=== WHAT IS BEING ASKED ===
Transcribe the forum thread between "Presumably you're young" and "I wouldn't bother.", inclusive.

** Opening SOURCE DOCUMENT block **

Presumably you're young and have yet to experience the betrayal of your commitment, love and emotional investment. Look around however, it occurs everyday, all around you.

Shared time, promises, children, property and bank accounts provide absolutely no guarantees in life and in love.

If that is really why you're waiting, don't bother.
Do you have anything that makes you worth waiting for above other girls? The answer is probably no so I wouldn't bother.
Original post by Anonymous
This is one of the most stupid sentences I've ever had the pleasure of reading on TSR. The fact you even have the remotest belief that someone's belief in a god proves that they're stupid frankly says a lot about your intelligence and zero about mine.

For the record, plenty of brilliant geniuses from Einstein to Planck (apologies if you don't know who those guys are :rolleyes:) believed in a God - were they "not that bright" either? Or could it just be that you yourself are so thick you have to resort to moronic ad hominems to prove your point?


Albert Einstein did not believe in the traditional Christian God. Why do people insist on throwing up his name in asinine religious debates? Planck didn't believe in a personal/Christian God either; he was a believer in Deism and that is all.
(edited 11 years ago)
Reply 39
Original post by RollerBall
Albert Einstein did not believe in the traditional Christian God. Why do people insist on throwing up his name in asinine religious debates? Planck didn't believe in a personal/Christian God either; he was a believer in Deism and that is all.


Where did I mention Christianity specifically? I was replying to an stupid statement about "the belief in a god", which apparently proves that someone's "not that bright." Also, this thread is clearly not meant to be an "asinine religious debate" or turn into one - I just don't have much patience for ridiculously sweeping claims.

** Closing SOURCE DOCUMENT block **
** Opening MATERIAL SUPPLIED block **

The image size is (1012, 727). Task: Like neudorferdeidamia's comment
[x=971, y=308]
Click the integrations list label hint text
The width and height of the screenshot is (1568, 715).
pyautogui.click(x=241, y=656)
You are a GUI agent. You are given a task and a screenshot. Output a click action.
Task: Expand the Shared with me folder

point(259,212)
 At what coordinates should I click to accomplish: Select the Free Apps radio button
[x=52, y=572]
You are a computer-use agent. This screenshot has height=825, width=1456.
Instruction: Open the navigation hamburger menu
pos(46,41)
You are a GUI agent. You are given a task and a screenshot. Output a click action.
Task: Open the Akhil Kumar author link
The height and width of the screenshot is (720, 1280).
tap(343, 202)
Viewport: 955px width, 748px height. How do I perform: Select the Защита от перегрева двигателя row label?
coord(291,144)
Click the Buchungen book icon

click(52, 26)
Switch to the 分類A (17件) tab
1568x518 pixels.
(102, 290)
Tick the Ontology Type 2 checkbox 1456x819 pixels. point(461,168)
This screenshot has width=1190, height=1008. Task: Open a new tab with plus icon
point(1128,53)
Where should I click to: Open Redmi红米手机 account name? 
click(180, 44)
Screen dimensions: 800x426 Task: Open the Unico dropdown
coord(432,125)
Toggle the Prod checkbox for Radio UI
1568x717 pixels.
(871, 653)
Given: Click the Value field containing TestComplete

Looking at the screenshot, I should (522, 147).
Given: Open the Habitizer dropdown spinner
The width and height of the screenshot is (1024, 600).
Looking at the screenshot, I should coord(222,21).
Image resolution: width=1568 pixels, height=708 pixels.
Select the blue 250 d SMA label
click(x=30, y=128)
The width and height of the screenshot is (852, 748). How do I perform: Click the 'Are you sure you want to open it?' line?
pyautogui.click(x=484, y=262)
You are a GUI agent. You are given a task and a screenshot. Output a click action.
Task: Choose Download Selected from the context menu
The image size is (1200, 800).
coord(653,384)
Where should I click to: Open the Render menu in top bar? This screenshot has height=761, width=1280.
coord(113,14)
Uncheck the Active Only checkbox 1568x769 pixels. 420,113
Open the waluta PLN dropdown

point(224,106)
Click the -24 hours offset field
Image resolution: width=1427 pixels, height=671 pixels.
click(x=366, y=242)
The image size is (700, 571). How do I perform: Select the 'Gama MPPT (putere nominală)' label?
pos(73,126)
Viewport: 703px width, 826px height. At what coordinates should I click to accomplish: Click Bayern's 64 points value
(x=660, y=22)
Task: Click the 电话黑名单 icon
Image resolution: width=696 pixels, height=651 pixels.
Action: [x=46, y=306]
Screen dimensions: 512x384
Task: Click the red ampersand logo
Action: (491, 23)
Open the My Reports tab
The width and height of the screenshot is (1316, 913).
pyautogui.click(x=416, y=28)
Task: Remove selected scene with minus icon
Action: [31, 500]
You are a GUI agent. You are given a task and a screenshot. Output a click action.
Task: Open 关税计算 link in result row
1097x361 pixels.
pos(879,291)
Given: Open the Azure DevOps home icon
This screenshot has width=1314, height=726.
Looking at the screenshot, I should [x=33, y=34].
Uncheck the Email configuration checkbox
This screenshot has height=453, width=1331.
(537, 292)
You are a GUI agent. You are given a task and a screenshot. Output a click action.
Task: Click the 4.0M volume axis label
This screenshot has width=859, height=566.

** Closing MATERIAL SUPPLIED block **

=== OUTPUT FOR THIS TASK ===
Presumably you're young and have yet to experience the betrayal of your commitment, love and emotional investment. Look around however, it occurs everyday, all around you.

Shared time, promises, children, property and bank accounts provide absolutely no guarantees in life and in love.

If that is really why you're waiting, don't bother.
Do you have anything that makes you worth waiting for above other girls? The answer is probably no so I wouldn't bother.